You can also override the AWS client configuration on a per-connection basis:
conn = Athens::Connection.new(aws_client_override: {})
Take a look at the AWS Athena SDK for a list of all the available options.
The result_encryption
option controls how the Athens results will be encrypted at the output_location
. By default it's set to use the Amazon SSE encryption if you don't set it at all:
{ encryption_option: "SSE_S3" }
If you set it to nil
, it'll default to the bucket encryption settings.
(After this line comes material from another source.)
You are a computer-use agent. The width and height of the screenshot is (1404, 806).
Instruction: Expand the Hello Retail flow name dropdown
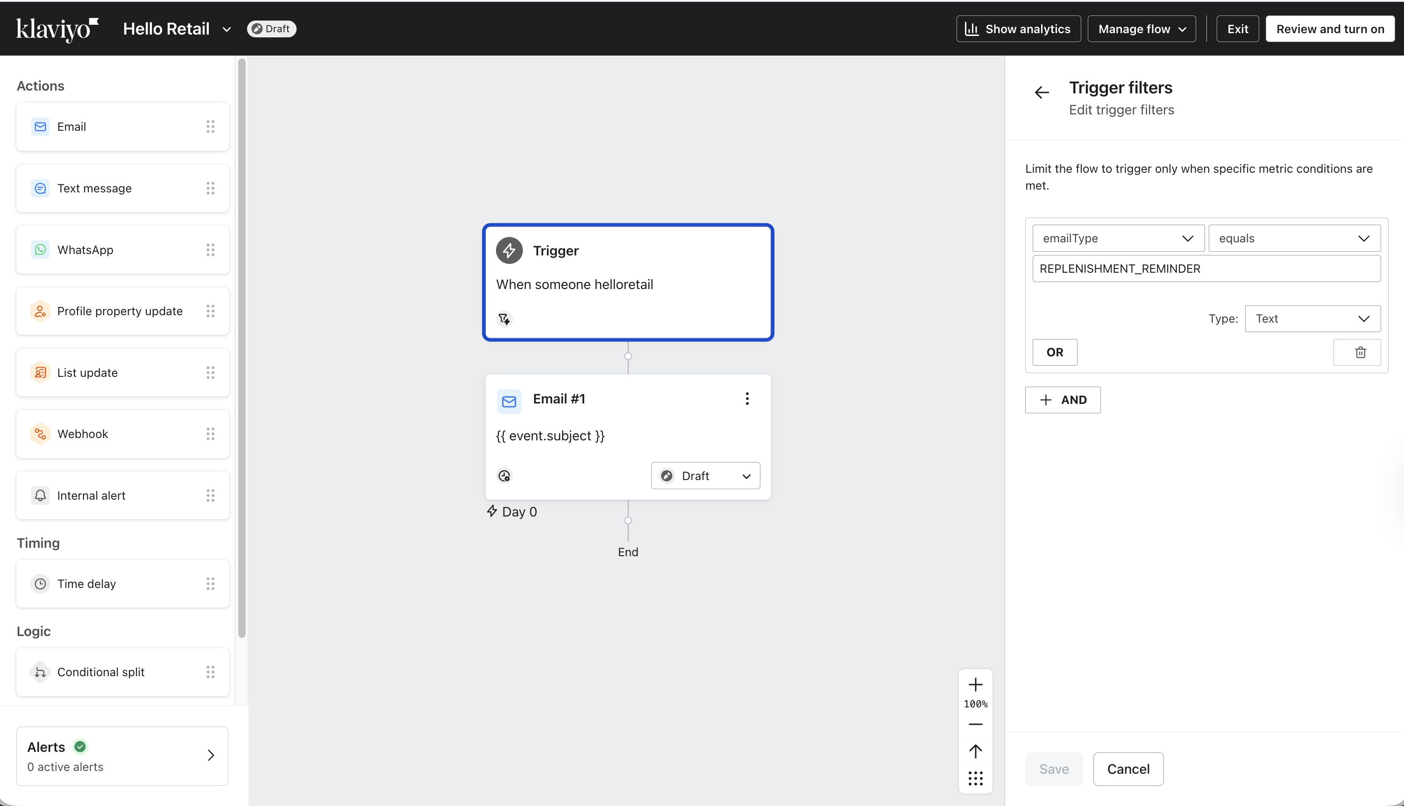pos(226,29)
You can also use a customer kms key, see https://docs.aws.amazon.com/sdk-for-ruby/v3/api/Aws/Athena/Types/EncryptionConfiguration.html for the correct format.
Advanced Usage
Providing a database name to the connection is optional, if you omit the name you'll have to specify it in your query:
conn = Athens::Connection.new(database 'sample')
query = conn.execute("SELECT * FROM mytable")
# or
conn = Athens::Connection.new
query = conn.execute("SELECT * FROM sample.mytable")
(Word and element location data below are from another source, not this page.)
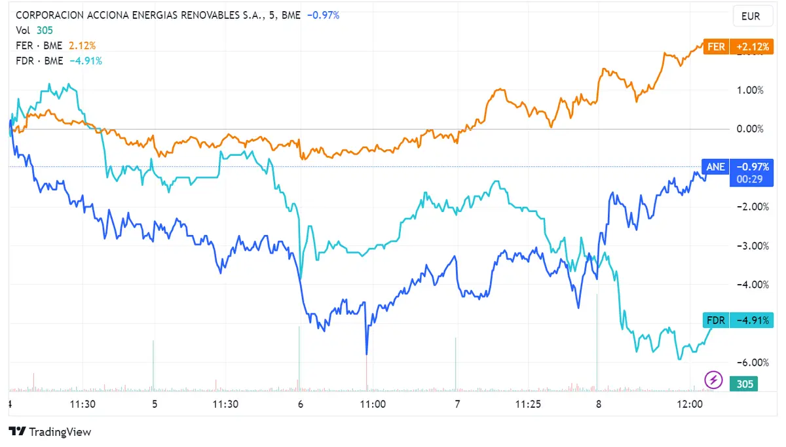The height and width of the screenshot is (447, 786).
Task: Click the blue ANE -0.97% price label
Action: [x=737, y=167]
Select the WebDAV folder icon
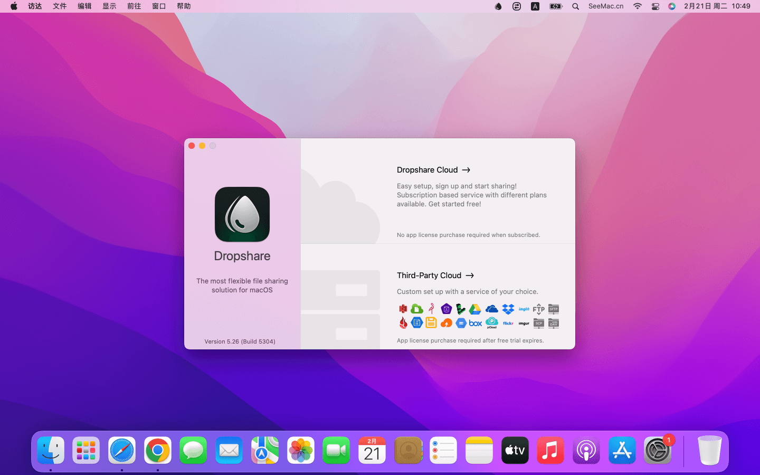This screenshot has height=475, width=760. (x=554, y=323)
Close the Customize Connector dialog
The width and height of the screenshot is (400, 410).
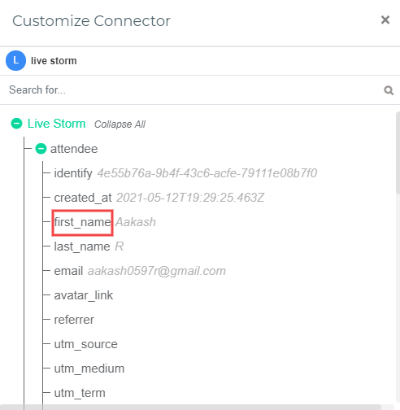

While waiting for a query to finish, you could get one of two exceptions:
conn = Athens::Connection.new(database 'sample')
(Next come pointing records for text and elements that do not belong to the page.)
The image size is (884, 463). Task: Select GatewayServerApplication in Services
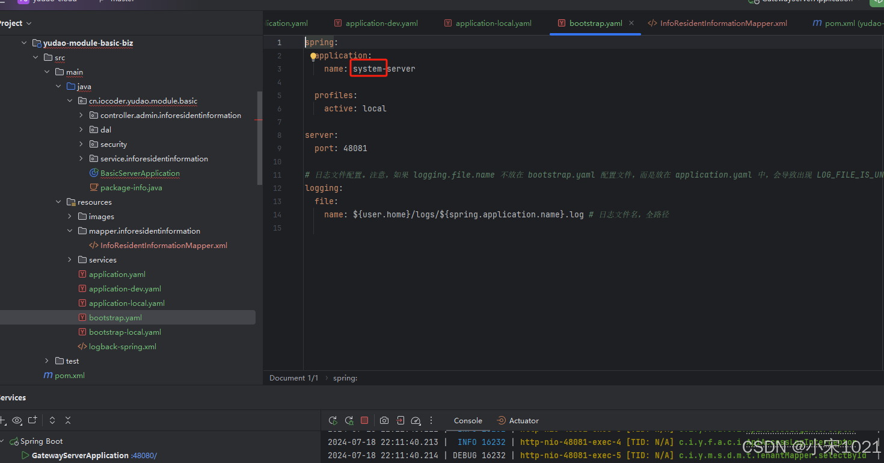coord(80,456)
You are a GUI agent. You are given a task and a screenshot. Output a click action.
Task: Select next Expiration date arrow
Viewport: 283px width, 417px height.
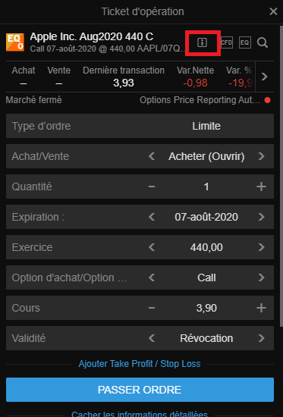(262, 217)
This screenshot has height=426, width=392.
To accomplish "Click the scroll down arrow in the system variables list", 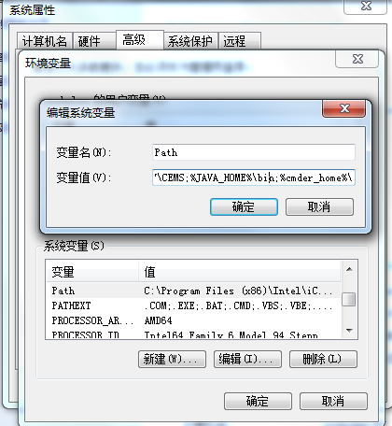I will 349,330.
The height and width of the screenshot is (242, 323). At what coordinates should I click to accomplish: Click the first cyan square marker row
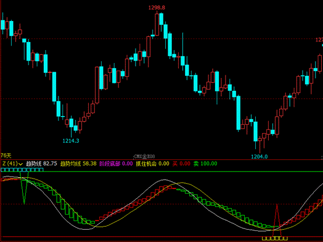click(x=22, y=170)
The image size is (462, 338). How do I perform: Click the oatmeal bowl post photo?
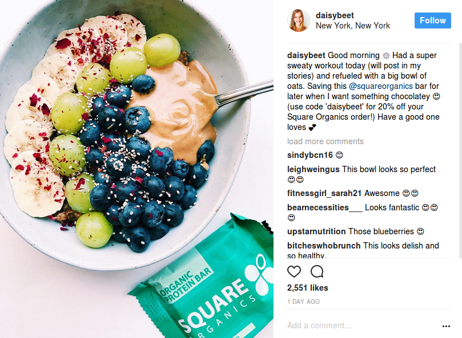pos(136,169)
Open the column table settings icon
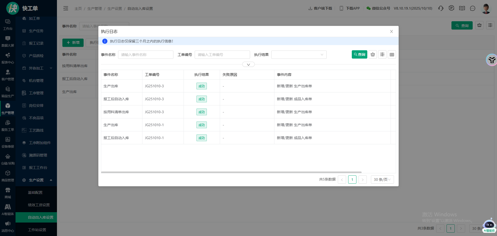The height and width of the screenshot is (236, 497). [392, 54]
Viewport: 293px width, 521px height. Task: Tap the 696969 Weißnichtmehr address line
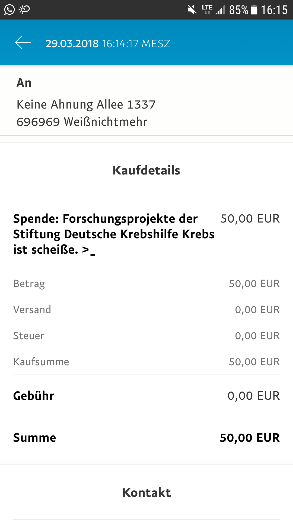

query = conn.execute("SELECT * FROM mytable")
begin
query.wait()
rescue Athens::QueryFailedError => qfe
# Query returned a failure message, qfe.message has details
rescue Athens::QueryCancelledError => qce
# Query was canceled (usually by the user), qce.message has details
end
When a query is running you can do a few things:
conn = Athens::Connection.new(database: 'sample')
query = conn.execute("SELECT * FROM mytable")
query.state # Returns one of QUEUED, RUNNING, SUCCEEDED, FAILED, or CANCELLED (https://docs.aws.amazon.com/sdk-for-ruby/v3/api/Aws/Athena/Types/QueryExecutionStatus.html#state-instance_method)
query.state_reason # Further details from AWS about the state
query.query_execution_id # The id of the query returned from AWS
query.cancel # Attempts to cancel an in-progress query, returns true or false (if the query has already finished this will return false)
query.to_a(header_row: false) # If you want your query results returned without a header row of column names
The execute method also optionally supports the request_token
and work_group
parameters:
conn = Athens::Connection.new(database: 'sample')
query = conn.execute("SELECT * FROM mytable", request_token: single_use_token, work_group: my_work_group)
Development
After checking out the repo, run bin/setup
to install dependencies. You can also run bin/console
for an interactive prompt that will allow you to experiment.
If you want you can use Vagrant instead, there's already a Vagrantfile
so a simple vagrant up
should get you setup.
If you want to use Docker, grab a ruby image and boot into the console. Then install git and bash and you can run the bin/setup
script from there:
docker run --rm -it -v $(pwd):/app -w /app ruby:2.7-alpine /bin/sh -c 'apk add bash git;/bin/bash'
To install this gem onto your local machine, run bundle exec rake install
. To release a new version, update the version number in version.rb
, and then run bundle exec rake release
, which will create a git tag for the version, push git commits and tags, and push the .gem
file to rubygems.org.
Contributing
Bug reports and pull requests are welcome on GitHub at https://github.com/getletterpress/athens. This project is intended to be a safe, welcoming space for collaboration, and contributors are expected to adhere to the Contributor Covenant code of conduct.
License
The gem is available as open source under the terms of the WTFPL License.
Code of Conduct
Everyone interacting in the Athens project’s codebases, issue trackers, chat rooms and mailing lists is expected to follow the code of conduct.